Filesystems

You can use file systems in Flink to consume and persistently store data for application results, fault tolerance and data recovery.

The file system used for a particular file is determined by its URI scheme. For example, file:///home/user/text.txt refers to a file in the local file system. Flink has built-in support for the file system of the local machine, including any NFS or SAN drives mounted into that local file system. It can be used by default without additional configuration.

For all schemes where Flink cannot find a directly supported file system, it falls back to Hadoop. All Hadoop file systems are automatically available when flink-runtime and the Hadoop libraries are on the classpath. This way, Flink seamlessly supports all of Hadoop file systems implementing the org.apache.hadoop.fs.FileSystem interface, and all Hadoop-compatible file systems (HCFS).

There are also pluggable file systems that are not included by default. CSA contains the following pluggable file systems:
  • Amazon S3
  • Azure Data Lake Store Gen2
  • Azure Blob Storage
  • Google Cloud Storage

For more information about how to use the supported file systems, see the Apache Flink documentation.

Using Ozone with Flink

You can use Ozone as a sink with Flink via the implementation of Hadoop file system, but it has some limitations.
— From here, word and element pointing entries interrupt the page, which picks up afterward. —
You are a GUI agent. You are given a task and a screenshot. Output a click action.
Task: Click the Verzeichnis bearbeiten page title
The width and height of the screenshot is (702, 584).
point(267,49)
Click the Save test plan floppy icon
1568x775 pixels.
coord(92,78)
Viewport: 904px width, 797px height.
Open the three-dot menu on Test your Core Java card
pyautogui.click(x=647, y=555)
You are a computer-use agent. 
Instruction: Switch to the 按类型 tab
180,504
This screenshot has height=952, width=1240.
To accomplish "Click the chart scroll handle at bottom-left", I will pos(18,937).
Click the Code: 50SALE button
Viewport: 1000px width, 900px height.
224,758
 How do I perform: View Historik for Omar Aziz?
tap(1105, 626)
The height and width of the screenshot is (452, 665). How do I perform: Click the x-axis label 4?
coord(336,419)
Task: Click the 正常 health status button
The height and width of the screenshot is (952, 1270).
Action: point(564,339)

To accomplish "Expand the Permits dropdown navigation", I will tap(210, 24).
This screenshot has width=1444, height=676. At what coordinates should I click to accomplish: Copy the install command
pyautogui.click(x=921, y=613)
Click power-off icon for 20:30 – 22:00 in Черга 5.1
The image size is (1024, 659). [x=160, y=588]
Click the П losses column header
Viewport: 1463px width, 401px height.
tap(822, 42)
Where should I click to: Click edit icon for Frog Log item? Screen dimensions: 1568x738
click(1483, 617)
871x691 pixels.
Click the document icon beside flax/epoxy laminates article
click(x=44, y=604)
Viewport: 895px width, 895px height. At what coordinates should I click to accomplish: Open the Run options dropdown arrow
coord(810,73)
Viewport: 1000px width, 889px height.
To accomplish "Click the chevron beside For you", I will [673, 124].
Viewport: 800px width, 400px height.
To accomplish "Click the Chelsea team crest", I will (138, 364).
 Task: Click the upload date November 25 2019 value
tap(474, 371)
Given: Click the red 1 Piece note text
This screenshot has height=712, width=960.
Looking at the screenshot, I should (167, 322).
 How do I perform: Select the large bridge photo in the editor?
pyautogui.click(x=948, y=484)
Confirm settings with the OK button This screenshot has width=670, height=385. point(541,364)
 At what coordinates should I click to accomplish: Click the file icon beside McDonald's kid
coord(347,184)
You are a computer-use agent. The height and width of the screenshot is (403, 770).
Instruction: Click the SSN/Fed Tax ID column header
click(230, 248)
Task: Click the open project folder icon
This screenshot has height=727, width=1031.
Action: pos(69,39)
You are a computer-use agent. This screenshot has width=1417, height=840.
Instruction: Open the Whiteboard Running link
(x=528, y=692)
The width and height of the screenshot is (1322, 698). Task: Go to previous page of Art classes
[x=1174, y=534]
Limitations using Ozone File System (OFS) with DataStream connector
When using Ozone as a file system, you must use the OnCheckpointRollingPolicy configuration, which rolls part files on every checkpoint. This configuration is needed because in case part files traverse the checkpoint interval, upon recovery from a failure, the FileSink may use the truncate() method of the file system to discard uncommitted data from the in-progress file. This method is not supported by OFS and Flink will throw an exception.
Limitations using OFS with Table API connector
Because of the limitation present for the DataStream connector, it is required to roll the files on every checkpoint when using the Table API connector. If checkpointing is enabled and a bulk format is used, then this is done automatically. In case of a row format, automatic compaction has to be turned on.